Mağusa Türk Gücü bu yıl beklenen oyunu sahaya yansıtamıyor. Bunun birçok nedeni var tabi ki. Daha önceki maçlarda da sahaya yansıttığı performansı eleştirmiştim.
Küçük Kaymaklı karşısında kazanmış olabilirler. Ama dışarıdan bakıldığı zaman her geçen gün takımın yaşadığı sıkıntılar artarak devam etmekte.
Bu maçı rakip takımın iki tane bireysel hatası ile kazandılar. Akan oyunda neredeyse pozisyonları yok.
Devre arasında ne oldu bilmiyorum ama Ünal soyunma odasından çıkmadı. Belli ki bir şeyler yaşanmış.
Aslında orda kalan sadece Ünal değildi. Tüm takımın ruhu, mücadele gücü içerdeydi. Doğal olarak da son dakikaya kadar sadece kovalayan taraf idi.
Uğur sol bek başladı. Zaman zaman oyuna adapte oldu kenardan geldi.

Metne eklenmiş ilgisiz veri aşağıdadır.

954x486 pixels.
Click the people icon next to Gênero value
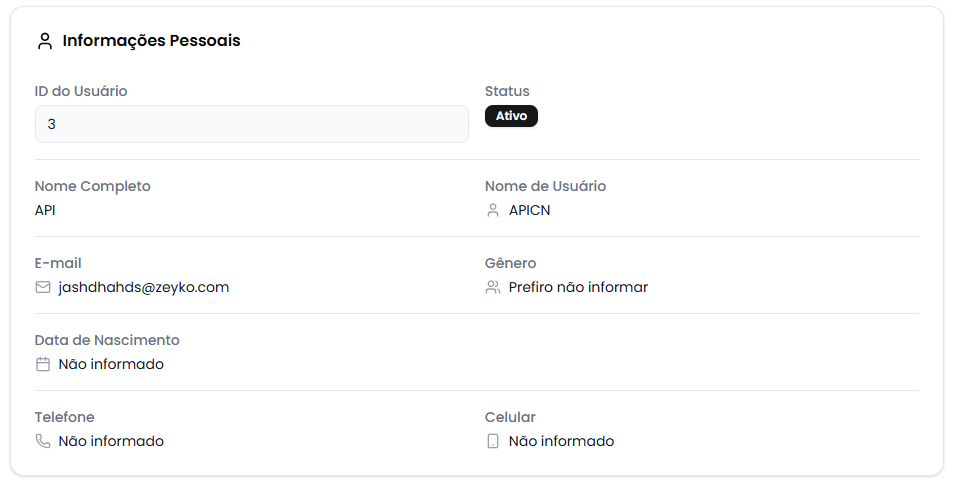click(x=493, y=287)
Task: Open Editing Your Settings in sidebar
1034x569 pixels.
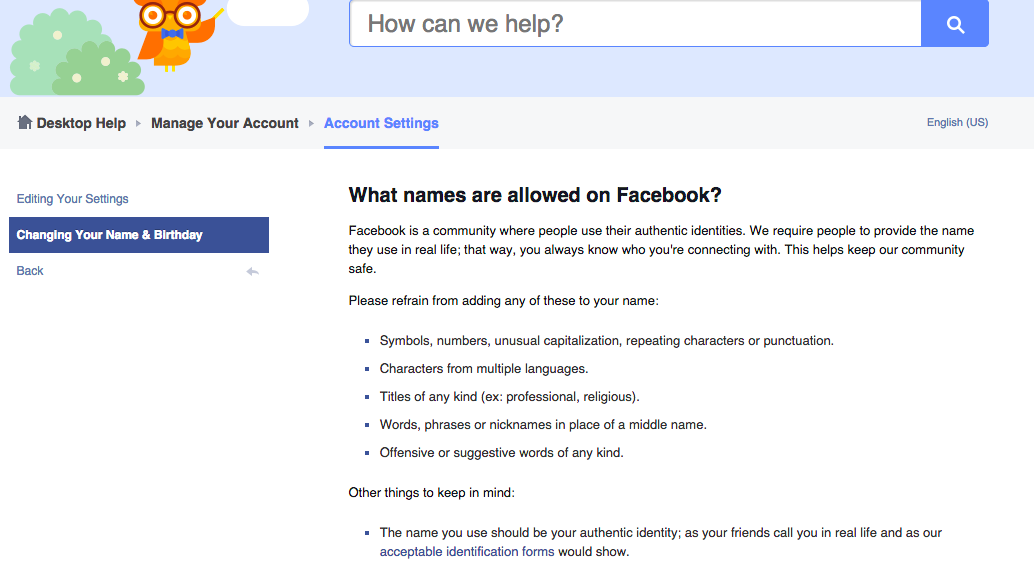Action: pyautogui.click(x=73, y=199)
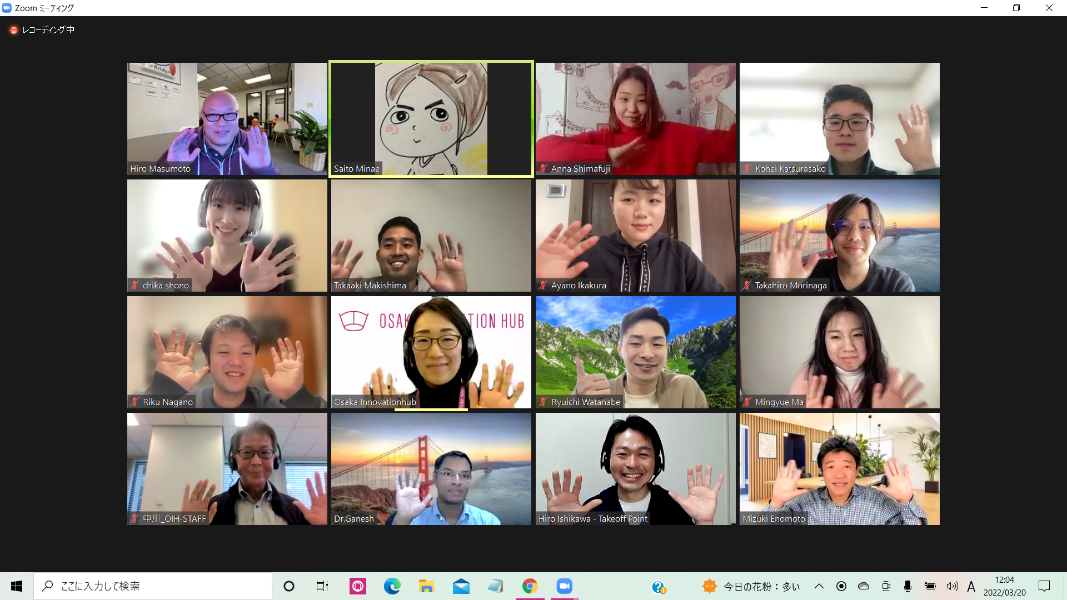Click the volume icon in the system tray
The height and width of the screenshot is (600, 1067).
click(x=952, y=586)
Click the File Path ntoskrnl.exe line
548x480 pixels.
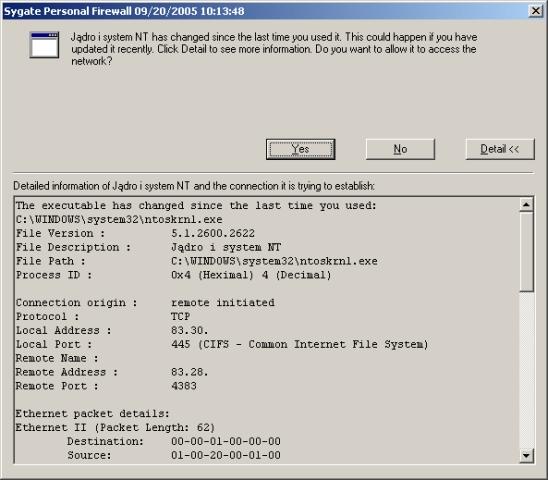(x=197, y=261)
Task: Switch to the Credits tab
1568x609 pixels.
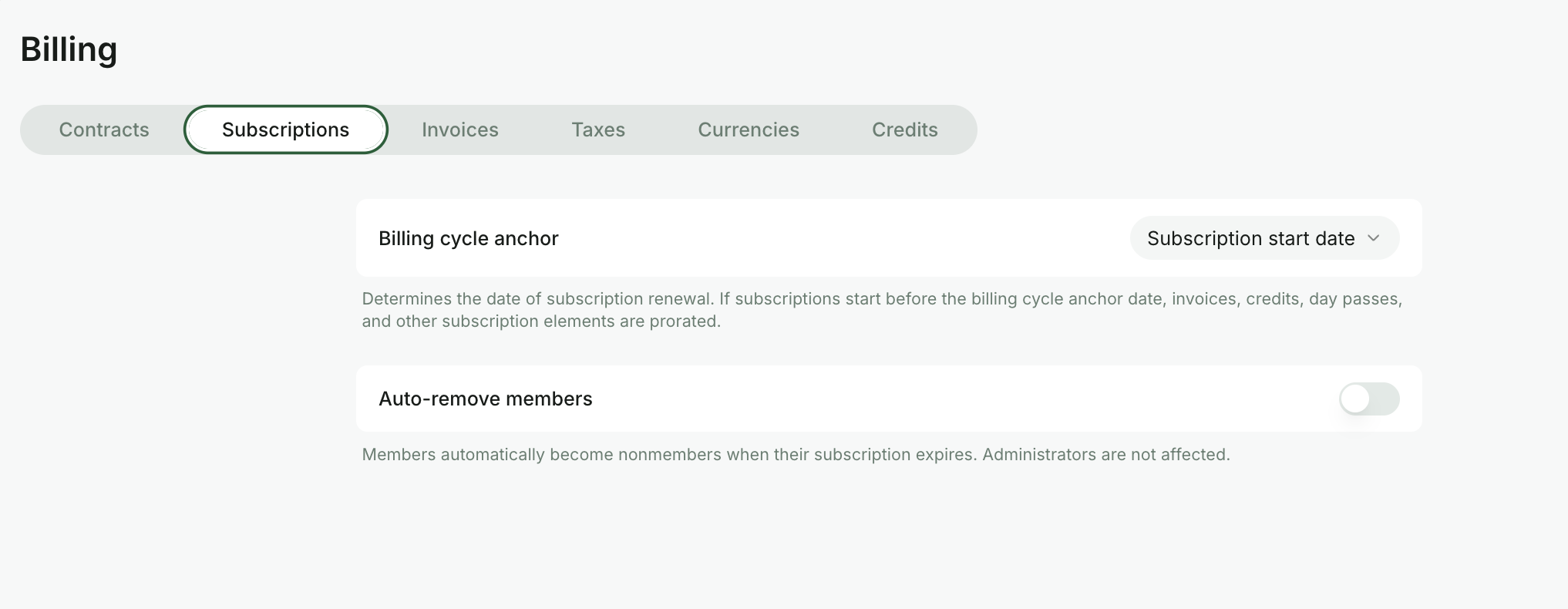Action: [905, 130]
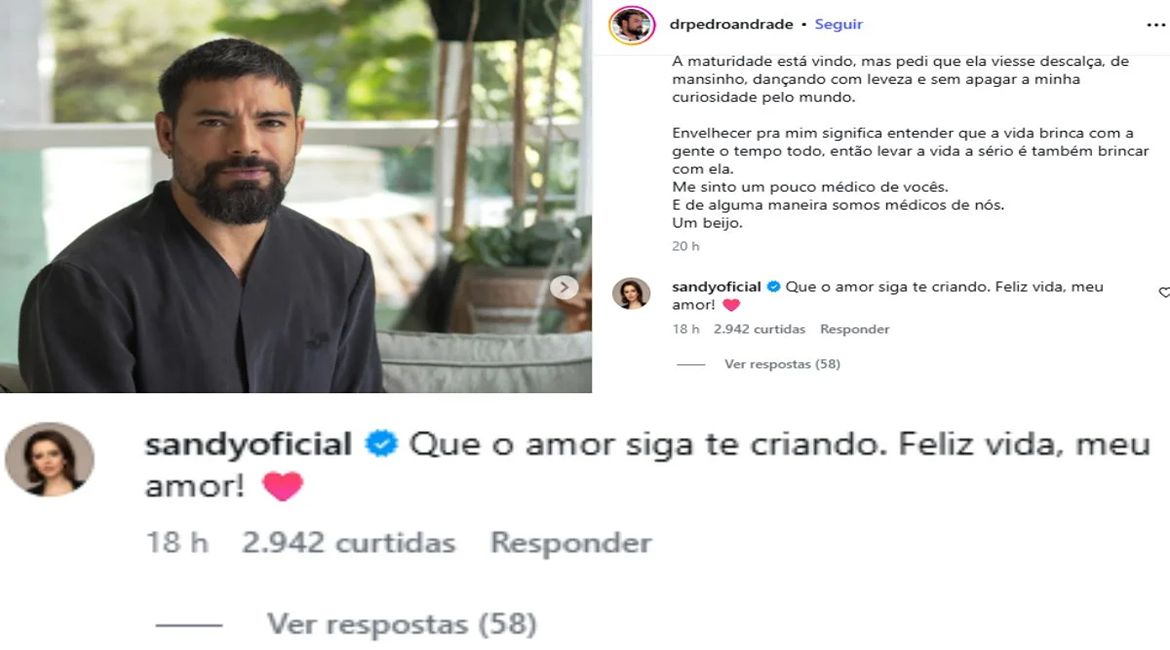Open the drpedroandrade username link
This screenshot has width=1170, height=650.
(731, 24)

Zaman zaman dedim çünkü Uğur bireysel performansının çok gerisinde.
Son bölümde oyundan alındı isyan etti. Kart gördü. Hareketlerine devam etti. Kırmızı kart görecek kaygısı olmadı.
Bu yaşananlar ciddi bir disiplin sorununun olduğunun en büyük göstergesi.
Bunun yanında sadece Uğur’un değil, tüm takımın bireysel performansı çok düşük. Bu da takımın performansı ile doğru orantılı.
Takım koşmuyor, mücadele etmiyor. Ciddi efor sarf edilerek kazanılan toplar ise hemen rakibe teslim ediliyor. Pas oyunu yok, boşa çıkan yok.
Özgür Ongun’un yerleşik savunma arasından topu alıp dönüp rahatça kaleye şut atması da sorgulanmalı. Savunma niye temaslı oynamıyor.
Küçük Kaymaklı ligin en az gol yiyen takımlarından birisi. Bu maçı seçmemin nedeni ise tam saha performanslarını canlı izlemek.
Puanlar tesadüf eseri mi, yoksa doğru oyunla mı kazanılmıştı? Kalelerini gole nasıl kapatmışlardı?
Tüm bu soruların cevabını sahada sergiledikleri performansla buldum.
Kaleciden en önde oynayan Özgür’e kadar herkes oyunun içinde. Herkes görevini tam olarak yapıyor.
Bir defa takım boyu savunma yaparken kısa. Bu durumda top kapma olasılığı yüksek. Öyle de oldu. Bu anlayışı Mağusa Türk Gücü’ne maç boyunca arka arkaya üç pas yapma şansı vermedi.
Baskı sonucu kazanılan topları doğru bir anlayış ile tek ve kontrol paslarla desteklediler. Bu durumda rakip sadece kovalamak zorunda kaldı.
Savunma bloğu kayma ve kademeleri yerinde yaptı. Beklerin kademesi hiç gecikmedi. Raif, topu verdiği zaman geriden oyun kurma konusunda da başarılıydılar.
Muhammet Ali Uçar her yerde vardı. İnanılmaz önsezisi ve bitmek tükenmek bilmeyen enerjisi sayesinde ilk müdahaleleri hep yapan isim oldu. Takımın iki yönüne de destek verdi.
Geride kalanlara da haksızlık etmemek gerek aslında. Herkes verilen görevi yapmakta başarılıydı.
Peki futbolun ilkesini sahaya doğru yansıtan bir takım nasıl kaybetti?
Maç boyunca iki kritik hata yaptılar.
Birincisi Çağlar son derece gereksiz bir hareket yaparak penaltıya sebebiyet vermesiydi.
İkincisi ise, kaleci Raif’in sol kanattan Mehmet Gürlü’nün ceza sahasına gönderdiği topu zamanlama hatası yaparak ıskalamasıydı.
Futbolu ilginç ve vazgeçilmez kılan hatalardır oyunu olmasıdır. Küçük Kaymaklı basit hatalar yaparak bu maçta sadece üç puan kaybetti.
Ama bence kaybederken sahaya yansıttığı performans ile ileriki maçlarda birçok başarıya imza atacak kazanımlar çıkarttı.